# EXERCISE BRIEF
Pictures in the listing do not belong in the copy, which should repeat exactly the lines from the one holding "Click Forecast badge on New renters move in" through the last line.

# DATA EXCERPTS
##############################

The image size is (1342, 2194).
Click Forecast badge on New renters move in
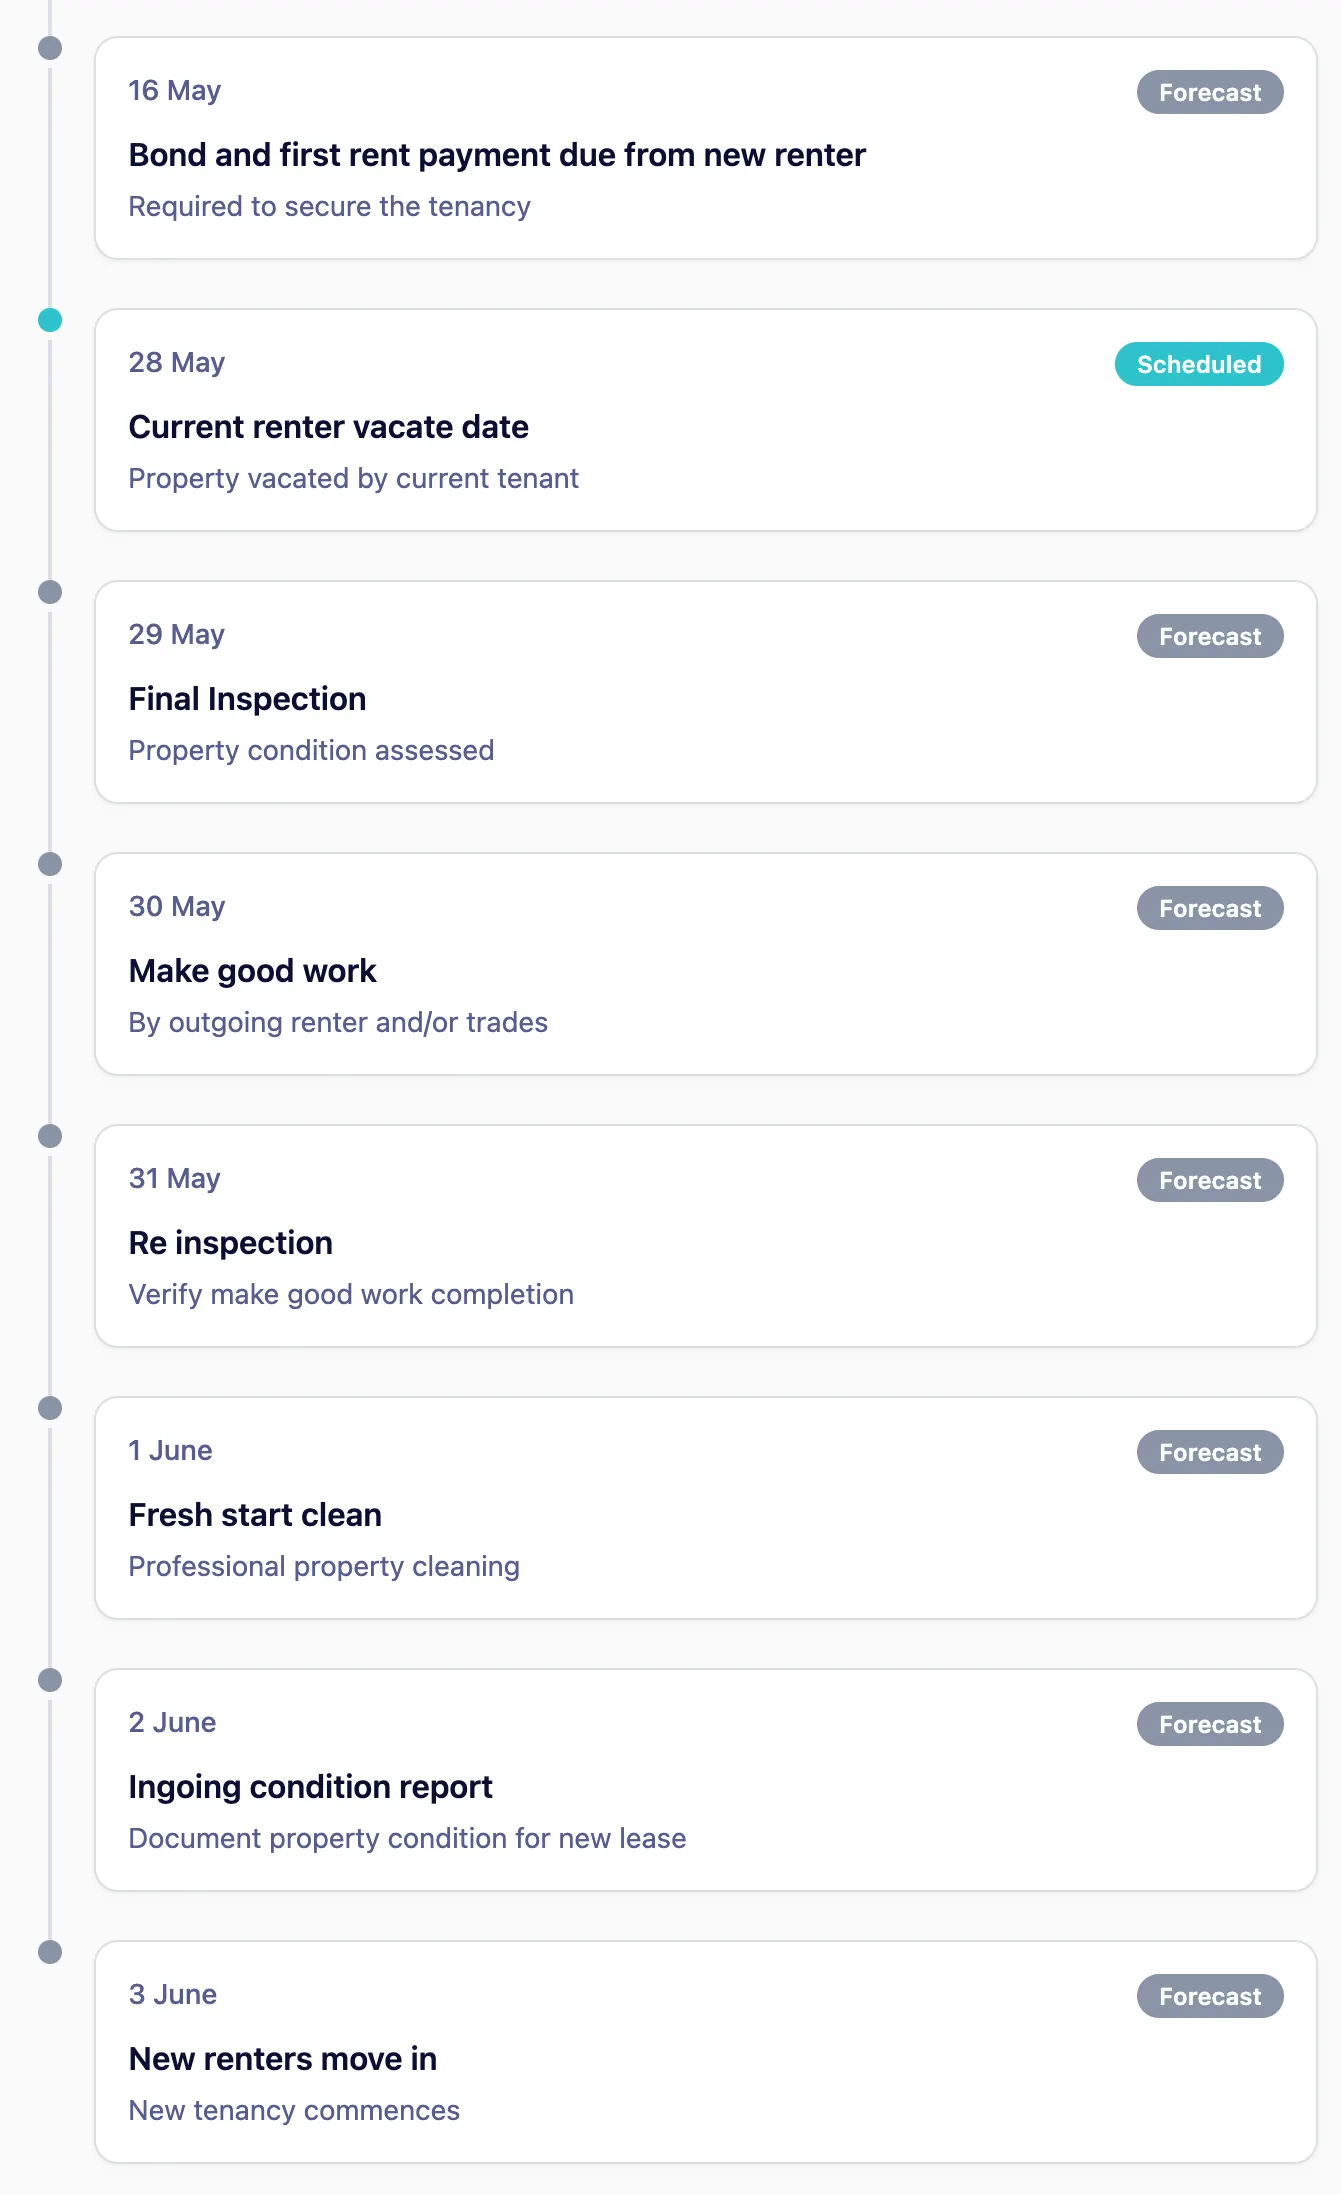(1209, 1996)
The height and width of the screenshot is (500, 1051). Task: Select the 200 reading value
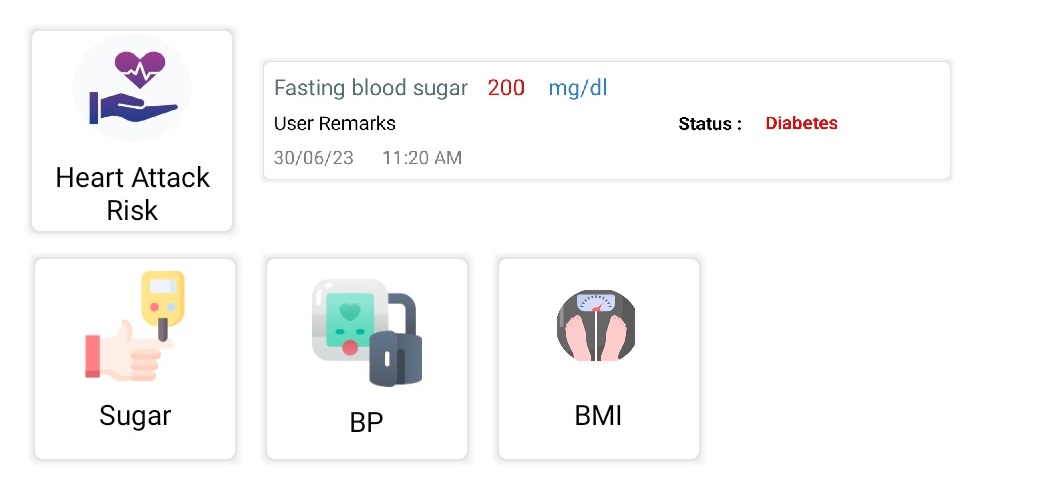tap(506, 88)

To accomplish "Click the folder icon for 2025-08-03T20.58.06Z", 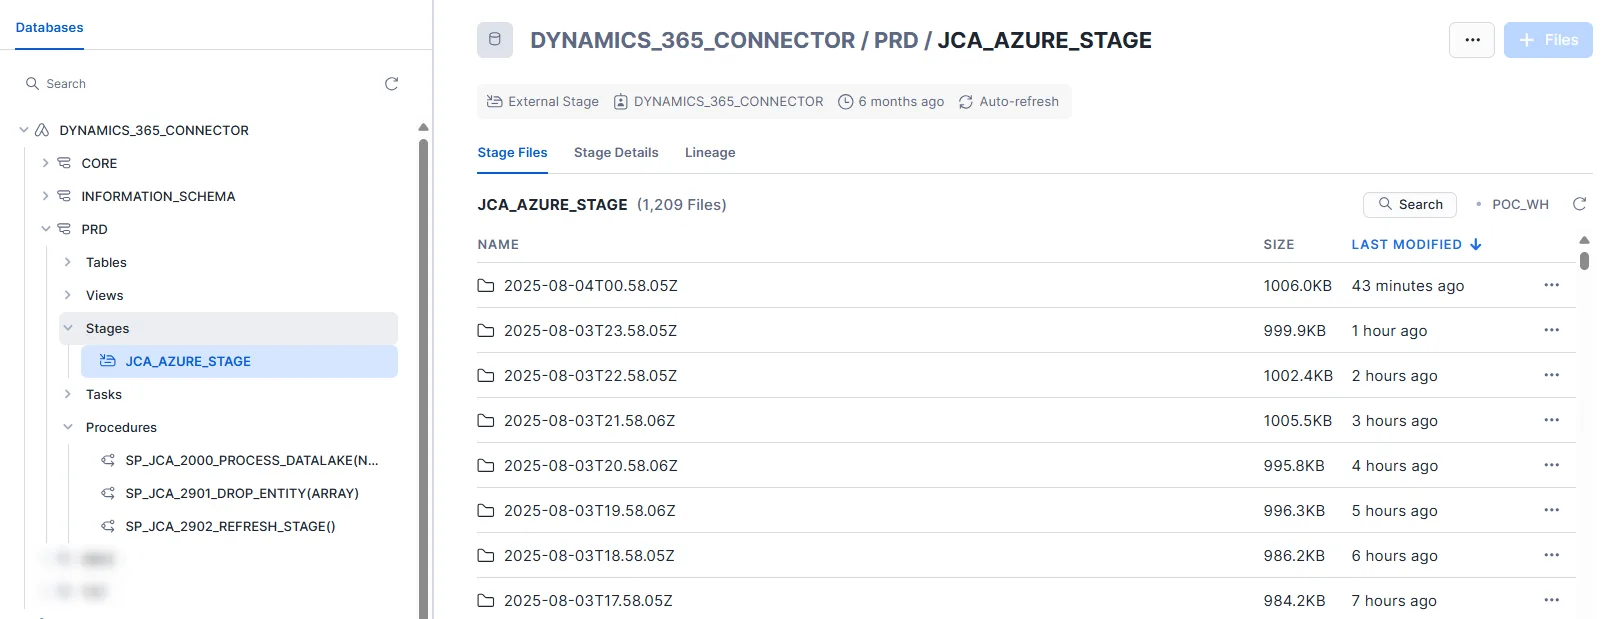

##############################

# THE COMPLETED TASK
Click Forecast badge on New renters move in
(1209, 1996)
The height and width of the screenshot is (500, 1051). Task: Select the 200 reading value
tap(506, 88)

To accomplish "Click the folder icon for 2025-08-03T20.58.06Z", 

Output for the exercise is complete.